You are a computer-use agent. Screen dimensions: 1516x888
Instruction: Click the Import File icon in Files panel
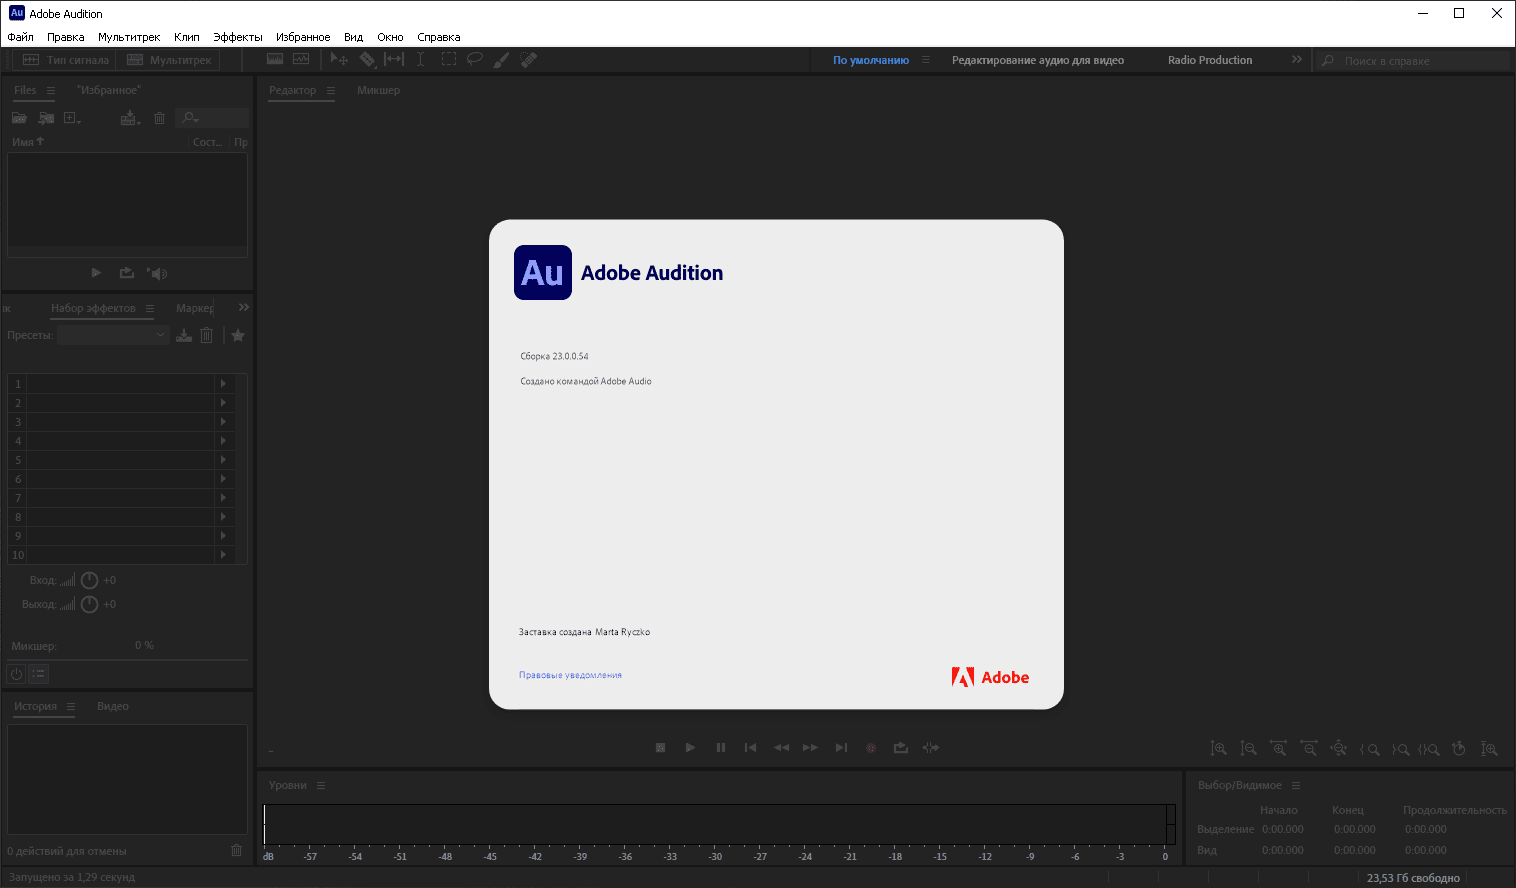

--

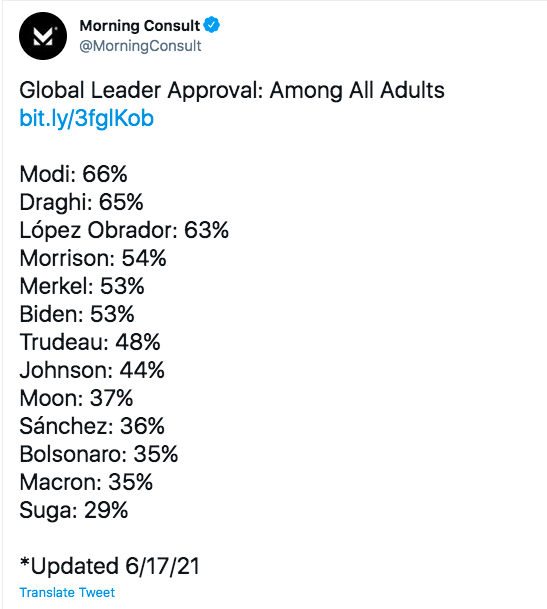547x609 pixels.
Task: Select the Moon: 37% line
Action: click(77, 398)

==

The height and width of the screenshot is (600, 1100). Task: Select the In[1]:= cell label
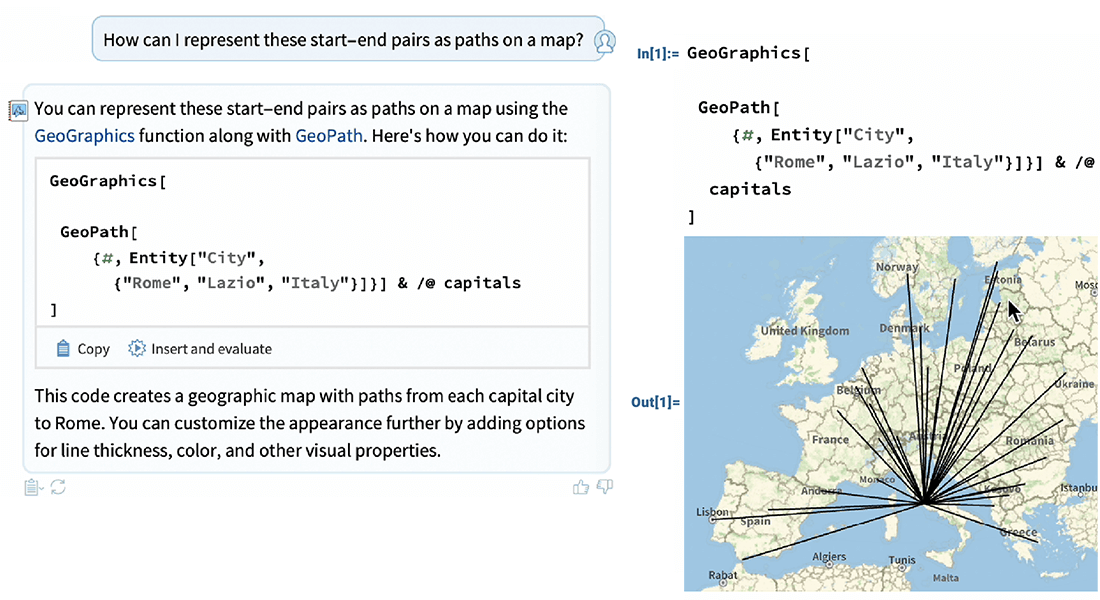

How to complete this task: From the records above, copy out the line with "You are a computer-use", the line with "Instruction: Click the", and every line between them, word for word.

Answer to this task:
You are a computer-use agent. Screen dimensions: 1516x888
Instruction: Click the Import File icon in Files panel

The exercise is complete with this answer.